Le 20 juin 2022, la SARL ATT a loué à une personne se présentant agir pour le compte de la SASU KAVIY un véhicule 5T +BRH au prix de 2 292,66€. Le bien loué a été retourné le 28 juin 2022 par cette même personne.
Sur la base de ces deux bons de sortie et de retour, la SARL ATT a émis deux factures à l’encontre de la SASU KAVIY :
— la facture FA2207-0036 en date du 29 juillet 2022 d’un montant de 2 210€
— la facture FA2206-0032 en date du 30 juin 2022 d’un montant de 2 292,66€.
Suivant lettre recommandée avec accusé de réception du 11 octobre 2022, la SARL ATT a mis en demeure la SASU KAVIY de payer la somme de 4 502,66€. Suivant courrier du 30 novembre 2022, la SASU KAVIY a contesté l’imputation de ces factures en retenant qu’elle n’a jamais ouvert de compte professionnel chez la SARL ATT. La SASU KAVIY a ainsi précisé que, selon ses informations, M. [S] [I] était potentiellement la personne ayant loué les deux véhicules.
La SARL ATT s’est présentée à la tentative de conciliation qui s’est déroulée le 13 septembre 2024. la SASU KAVIY, pour sa part, était absente.
Suivant requête réceptionnée le 04 octobre 2024, la SARL ATT a saisi le tribunal de céans aux fins de voir condamner la SASU KAVIY à payer la somme de 4 502,66€.
Suivant exploit de commissaire de Justice, signifié le 06 mai 2025 en application de l’article 659 du code de procédure civile, la SARL ATT a fait assigner M. [S] [I] en intervention forcée aux fins de la garantir de toute condamnation.

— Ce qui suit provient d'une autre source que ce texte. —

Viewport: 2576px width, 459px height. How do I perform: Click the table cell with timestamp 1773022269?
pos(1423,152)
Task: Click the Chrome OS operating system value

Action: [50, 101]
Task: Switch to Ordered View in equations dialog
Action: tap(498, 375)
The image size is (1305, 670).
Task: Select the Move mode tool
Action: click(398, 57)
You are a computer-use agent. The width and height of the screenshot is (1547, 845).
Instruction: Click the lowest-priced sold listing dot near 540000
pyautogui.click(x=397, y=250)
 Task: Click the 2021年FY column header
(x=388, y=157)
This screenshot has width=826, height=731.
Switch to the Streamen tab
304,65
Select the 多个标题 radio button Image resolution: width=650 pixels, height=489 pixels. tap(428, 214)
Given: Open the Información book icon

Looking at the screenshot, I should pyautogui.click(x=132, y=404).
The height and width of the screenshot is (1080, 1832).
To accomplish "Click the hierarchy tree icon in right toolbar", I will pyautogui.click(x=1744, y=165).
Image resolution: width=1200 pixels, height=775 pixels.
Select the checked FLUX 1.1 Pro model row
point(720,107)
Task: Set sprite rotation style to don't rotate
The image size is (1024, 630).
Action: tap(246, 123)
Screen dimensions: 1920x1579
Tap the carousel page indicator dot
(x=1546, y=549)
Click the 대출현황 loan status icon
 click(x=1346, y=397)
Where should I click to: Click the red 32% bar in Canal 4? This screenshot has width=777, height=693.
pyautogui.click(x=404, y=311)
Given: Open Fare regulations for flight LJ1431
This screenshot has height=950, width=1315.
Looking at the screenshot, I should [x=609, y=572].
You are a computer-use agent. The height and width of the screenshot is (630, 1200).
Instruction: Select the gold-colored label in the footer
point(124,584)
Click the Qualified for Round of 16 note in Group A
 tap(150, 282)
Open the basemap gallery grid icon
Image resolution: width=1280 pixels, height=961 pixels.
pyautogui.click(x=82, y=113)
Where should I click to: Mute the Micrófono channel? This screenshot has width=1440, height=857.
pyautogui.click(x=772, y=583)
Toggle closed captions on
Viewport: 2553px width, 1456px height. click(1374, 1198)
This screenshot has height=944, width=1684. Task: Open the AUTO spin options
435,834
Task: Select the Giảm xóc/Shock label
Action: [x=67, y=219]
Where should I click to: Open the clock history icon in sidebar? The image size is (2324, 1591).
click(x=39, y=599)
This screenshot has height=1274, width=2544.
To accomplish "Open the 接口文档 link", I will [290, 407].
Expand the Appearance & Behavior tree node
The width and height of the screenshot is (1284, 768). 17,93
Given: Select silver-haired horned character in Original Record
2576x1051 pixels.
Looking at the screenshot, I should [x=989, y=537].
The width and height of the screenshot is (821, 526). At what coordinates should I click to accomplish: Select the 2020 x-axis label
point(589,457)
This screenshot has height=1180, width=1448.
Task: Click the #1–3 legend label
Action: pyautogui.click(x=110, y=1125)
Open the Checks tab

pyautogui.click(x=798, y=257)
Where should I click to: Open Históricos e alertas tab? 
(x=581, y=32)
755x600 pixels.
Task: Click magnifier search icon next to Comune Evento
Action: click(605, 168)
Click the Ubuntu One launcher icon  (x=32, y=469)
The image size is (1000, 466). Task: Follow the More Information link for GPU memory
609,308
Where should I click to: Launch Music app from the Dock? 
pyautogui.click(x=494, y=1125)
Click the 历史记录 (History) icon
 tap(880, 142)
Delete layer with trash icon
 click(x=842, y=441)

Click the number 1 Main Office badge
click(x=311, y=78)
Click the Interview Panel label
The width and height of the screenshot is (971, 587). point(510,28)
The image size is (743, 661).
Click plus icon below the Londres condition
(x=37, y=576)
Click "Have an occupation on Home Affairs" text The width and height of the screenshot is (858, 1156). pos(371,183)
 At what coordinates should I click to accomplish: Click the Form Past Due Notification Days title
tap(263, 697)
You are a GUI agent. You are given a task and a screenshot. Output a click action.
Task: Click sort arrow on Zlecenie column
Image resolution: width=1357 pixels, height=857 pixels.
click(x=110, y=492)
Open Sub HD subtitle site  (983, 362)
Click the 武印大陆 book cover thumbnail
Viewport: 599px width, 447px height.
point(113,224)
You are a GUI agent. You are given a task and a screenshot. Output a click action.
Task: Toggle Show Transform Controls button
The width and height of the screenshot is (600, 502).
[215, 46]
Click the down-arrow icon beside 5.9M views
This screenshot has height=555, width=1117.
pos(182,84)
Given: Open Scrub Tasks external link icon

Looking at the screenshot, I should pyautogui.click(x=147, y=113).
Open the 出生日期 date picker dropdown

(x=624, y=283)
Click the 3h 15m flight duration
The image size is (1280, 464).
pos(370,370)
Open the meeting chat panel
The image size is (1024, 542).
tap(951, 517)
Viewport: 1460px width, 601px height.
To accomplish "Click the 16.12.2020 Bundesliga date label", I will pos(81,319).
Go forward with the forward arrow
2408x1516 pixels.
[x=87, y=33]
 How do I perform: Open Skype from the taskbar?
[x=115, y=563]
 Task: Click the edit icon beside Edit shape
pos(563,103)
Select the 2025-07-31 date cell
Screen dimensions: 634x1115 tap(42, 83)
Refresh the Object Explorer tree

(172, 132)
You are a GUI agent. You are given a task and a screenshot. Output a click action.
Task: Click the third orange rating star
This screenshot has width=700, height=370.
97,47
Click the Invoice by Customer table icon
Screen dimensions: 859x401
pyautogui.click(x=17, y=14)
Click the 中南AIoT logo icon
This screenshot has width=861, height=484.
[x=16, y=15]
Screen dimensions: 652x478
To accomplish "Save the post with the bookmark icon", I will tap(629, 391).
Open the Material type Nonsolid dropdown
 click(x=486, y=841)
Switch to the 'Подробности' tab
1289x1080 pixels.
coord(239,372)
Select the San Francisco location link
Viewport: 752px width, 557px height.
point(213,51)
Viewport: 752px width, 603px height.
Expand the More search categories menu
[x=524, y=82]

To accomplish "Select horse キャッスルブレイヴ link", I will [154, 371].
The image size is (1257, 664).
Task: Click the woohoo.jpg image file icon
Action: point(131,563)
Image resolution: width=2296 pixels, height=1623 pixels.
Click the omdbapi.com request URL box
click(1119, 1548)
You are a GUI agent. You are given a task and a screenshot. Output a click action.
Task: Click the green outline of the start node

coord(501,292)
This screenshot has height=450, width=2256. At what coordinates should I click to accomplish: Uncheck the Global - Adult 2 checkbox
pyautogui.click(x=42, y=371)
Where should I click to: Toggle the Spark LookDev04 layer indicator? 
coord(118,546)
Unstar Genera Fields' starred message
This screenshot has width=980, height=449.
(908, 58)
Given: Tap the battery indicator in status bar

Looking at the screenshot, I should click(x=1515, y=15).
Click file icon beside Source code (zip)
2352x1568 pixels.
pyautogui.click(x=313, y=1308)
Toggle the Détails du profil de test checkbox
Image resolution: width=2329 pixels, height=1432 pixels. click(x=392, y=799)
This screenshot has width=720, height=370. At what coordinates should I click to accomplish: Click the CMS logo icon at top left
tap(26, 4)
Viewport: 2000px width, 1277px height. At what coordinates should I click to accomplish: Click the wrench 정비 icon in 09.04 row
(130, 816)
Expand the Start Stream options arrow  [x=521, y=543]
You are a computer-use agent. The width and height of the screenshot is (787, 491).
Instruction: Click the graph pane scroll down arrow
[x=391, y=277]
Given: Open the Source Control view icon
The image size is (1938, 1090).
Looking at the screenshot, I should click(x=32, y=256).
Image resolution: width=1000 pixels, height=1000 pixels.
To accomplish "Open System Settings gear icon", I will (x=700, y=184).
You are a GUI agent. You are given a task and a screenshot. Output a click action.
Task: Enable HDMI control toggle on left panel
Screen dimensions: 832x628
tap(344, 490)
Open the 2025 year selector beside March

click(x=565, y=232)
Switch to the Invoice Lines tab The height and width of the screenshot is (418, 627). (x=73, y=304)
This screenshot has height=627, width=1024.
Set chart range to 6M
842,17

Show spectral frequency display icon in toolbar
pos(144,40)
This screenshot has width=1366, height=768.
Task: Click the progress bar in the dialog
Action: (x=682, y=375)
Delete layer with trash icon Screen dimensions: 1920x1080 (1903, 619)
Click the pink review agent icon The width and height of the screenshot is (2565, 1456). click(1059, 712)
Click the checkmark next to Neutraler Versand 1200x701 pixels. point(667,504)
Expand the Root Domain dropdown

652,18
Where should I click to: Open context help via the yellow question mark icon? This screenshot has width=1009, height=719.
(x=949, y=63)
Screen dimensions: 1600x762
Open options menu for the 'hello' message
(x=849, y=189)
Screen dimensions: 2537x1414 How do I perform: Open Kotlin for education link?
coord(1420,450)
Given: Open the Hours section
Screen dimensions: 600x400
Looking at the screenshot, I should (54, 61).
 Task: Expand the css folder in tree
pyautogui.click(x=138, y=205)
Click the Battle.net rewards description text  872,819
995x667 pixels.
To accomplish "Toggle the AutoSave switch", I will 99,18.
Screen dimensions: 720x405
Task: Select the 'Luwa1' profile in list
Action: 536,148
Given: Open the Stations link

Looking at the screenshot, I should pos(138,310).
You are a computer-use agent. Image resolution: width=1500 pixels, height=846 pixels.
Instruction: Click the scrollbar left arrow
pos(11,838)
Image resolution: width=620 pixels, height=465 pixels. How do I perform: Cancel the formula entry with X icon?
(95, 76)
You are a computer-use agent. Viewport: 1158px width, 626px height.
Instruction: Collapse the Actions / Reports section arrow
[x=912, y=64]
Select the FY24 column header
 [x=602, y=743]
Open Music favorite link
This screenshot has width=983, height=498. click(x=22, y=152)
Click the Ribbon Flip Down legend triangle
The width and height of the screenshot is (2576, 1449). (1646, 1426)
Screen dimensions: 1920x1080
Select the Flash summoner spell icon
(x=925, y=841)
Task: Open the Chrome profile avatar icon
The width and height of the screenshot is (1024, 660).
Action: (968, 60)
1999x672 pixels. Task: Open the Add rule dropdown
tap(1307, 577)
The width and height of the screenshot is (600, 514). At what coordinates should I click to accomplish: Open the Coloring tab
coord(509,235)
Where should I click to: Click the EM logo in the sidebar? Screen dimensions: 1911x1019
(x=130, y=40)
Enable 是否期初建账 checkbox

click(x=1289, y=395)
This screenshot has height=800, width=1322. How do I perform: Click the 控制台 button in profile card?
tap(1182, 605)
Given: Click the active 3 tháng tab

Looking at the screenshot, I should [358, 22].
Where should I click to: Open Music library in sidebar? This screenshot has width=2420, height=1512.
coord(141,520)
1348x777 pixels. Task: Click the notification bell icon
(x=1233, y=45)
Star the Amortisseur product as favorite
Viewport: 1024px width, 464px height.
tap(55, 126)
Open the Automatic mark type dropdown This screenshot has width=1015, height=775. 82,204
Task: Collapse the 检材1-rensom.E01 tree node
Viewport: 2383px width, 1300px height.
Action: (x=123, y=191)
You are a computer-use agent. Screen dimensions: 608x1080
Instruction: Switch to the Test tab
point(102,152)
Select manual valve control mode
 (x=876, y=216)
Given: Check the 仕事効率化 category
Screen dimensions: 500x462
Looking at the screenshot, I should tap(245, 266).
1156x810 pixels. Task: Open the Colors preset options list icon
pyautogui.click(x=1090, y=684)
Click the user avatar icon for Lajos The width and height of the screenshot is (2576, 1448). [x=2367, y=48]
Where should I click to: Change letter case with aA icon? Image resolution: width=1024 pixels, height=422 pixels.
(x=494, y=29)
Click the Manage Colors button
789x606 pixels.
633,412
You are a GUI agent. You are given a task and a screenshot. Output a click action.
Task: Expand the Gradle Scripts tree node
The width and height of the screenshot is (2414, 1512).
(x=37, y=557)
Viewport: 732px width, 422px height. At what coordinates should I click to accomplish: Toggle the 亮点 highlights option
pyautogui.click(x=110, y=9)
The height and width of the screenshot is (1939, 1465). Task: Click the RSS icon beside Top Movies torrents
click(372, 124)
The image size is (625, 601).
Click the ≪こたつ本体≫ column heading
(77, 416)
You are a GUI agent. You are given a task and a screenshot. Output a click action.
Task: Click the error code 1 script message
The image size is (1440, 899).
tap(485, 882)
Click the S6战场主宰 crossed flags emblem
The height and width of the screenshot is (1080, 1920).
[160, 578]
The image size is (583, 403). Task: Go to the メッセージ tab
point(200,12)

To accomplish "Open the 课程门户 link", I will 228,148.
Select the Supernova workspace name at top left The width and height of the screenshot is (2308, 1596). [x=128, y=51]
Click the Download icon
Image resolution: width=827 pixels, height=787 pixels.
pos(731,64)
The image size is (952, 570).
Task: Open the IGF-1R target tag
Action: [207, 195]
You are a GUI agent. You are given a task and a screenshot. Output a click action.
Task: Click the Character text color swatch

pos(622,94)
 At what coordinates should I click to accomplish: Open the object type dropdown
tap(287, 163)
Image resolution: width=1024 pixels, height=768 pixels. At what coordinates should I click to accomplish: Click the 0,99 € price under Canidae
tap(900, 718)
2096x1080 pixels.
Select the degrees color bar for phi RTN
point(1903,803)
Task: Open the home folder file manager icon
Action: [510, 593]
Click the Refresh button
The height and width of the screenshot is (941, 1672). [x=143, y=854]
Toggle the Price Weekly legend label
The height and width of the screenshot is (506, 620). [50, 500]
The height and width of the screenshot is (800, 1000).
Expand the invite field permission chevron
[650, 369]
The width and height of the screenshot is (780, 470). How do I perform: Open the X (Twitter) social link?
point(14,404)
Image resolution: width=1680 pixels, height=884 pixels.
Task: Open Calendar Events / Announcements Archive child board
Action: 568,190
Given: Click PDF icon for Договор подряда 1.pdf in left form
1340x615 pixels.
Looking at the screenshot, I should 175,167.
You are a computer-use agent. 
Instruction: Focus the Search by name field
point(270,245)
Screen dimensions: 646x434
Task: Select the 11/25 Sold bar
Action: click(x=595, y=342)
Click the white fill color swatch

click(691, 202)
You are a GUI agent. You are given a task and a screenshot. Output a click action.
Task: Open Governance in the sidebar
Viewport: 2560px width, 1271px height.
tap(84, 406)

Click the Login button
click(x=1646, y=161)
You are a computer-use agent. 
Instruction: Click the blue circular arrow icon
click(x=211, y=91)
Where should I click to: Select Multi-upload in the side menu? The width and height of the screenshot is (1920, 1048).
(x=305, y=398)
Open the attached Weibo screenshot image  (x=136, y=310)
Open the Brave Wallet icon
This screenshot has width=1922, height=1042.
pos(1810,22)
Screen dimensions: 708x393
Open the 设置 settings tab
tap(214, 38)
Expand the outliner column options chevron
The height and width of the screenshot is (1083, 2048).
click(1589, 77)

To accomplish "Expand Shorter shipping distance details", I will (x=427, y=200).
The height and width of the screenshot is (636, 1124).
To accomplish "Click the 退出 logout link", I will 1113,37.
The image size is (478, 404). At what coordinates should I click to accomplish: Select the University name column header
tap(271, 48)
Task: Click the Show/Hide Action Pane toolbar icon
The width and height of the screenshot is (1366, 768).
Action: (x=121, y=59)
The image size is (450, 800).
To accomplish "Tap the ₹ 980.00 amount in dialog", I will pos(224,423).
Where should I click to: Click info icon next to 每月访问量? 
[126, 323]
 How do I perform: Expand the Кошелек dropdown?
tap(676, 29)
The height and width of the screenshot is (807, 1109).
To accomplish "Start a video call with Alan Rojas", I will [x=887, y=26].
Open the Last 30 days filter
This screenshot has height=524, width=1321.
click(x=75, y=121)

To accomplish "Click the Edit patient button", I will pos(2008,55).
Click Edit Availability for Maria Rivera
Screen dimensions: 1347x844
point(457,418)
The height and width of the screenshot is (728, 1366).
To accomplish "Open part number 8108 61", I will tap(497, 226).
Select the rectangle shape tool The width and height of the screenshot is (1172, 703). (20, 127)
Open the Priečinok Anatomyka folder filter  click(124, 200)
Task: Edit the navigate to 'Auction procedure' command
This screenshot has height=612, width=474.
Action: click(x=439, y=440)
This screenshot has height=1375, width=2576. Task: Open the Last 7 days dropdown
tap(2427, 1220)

Jonction a été ordonnée le 27 mai 2025.
Prétentions et moyens des parties
Suivant conclusions du 09 septembre 2025, reprises oralement à l’audience, la SARL ATT demande au tribunal de proximité de Schiltigheim de :
— débouter la SASU KAVIY de l’ensemble de ses prétentions,
— la déclarer recevable à agir contre la SASU KAVIY,
— condamner la SASU KAVIY à payer la somme de 4 502,66€ avec intérêts au taux contractuel de 5 points de plus que le taux légal à compter du 20 juin 2024,
— condamner la SASU KAVIY à payer la somme de 450,27€ avec intérêts au taux légal à compter du jugement au titre de la clause pénale,
— condamner la SASU KAVIY aux entiers dépens, ainsi qu’au paiement d’une somme de 1 500€ au titre de l’article 700 du code de procédure civile.
Au soutien de ses prétentions, la SARL ATT fait valoir qu’elle a saisi le conciliateur de Justice de [Localité 8], que la SASU KAVIY a été régulièrement convoquée à la tentative de conciliation et qu’elle ne s’est finalement jamais présentée. Au fond, la SARL ATT soutient, au visa des articles 1103 et 1156 du code civil, que c’est bien M. [S] [I] qui s’est présenté au nom de la SASU KAVIY pour la location des deux véhicules en litige, qu’elle a cru de bonne foi que ce dernier représentait la SASU KAVIY et qu’en conséquence, seule la SASU KAVIY, représentée apparente, est redevable des sommes au titre des locations.
En réplique, et suivant conclusions du 17 avril 2025, reprises oralement à l’audience, la SASU KAVIY demande au tribunal de proximité de Schiltigheim de :
— déclarer la SARL ATT irrecevable à agir,
— débouter la SARL ATT de ses demandes
— condamner la SARL ATT aux entiers dépens, ainsi qu’au paiement d’une somme de 2 000€ au titre de l’article 700 du code de procédure civile.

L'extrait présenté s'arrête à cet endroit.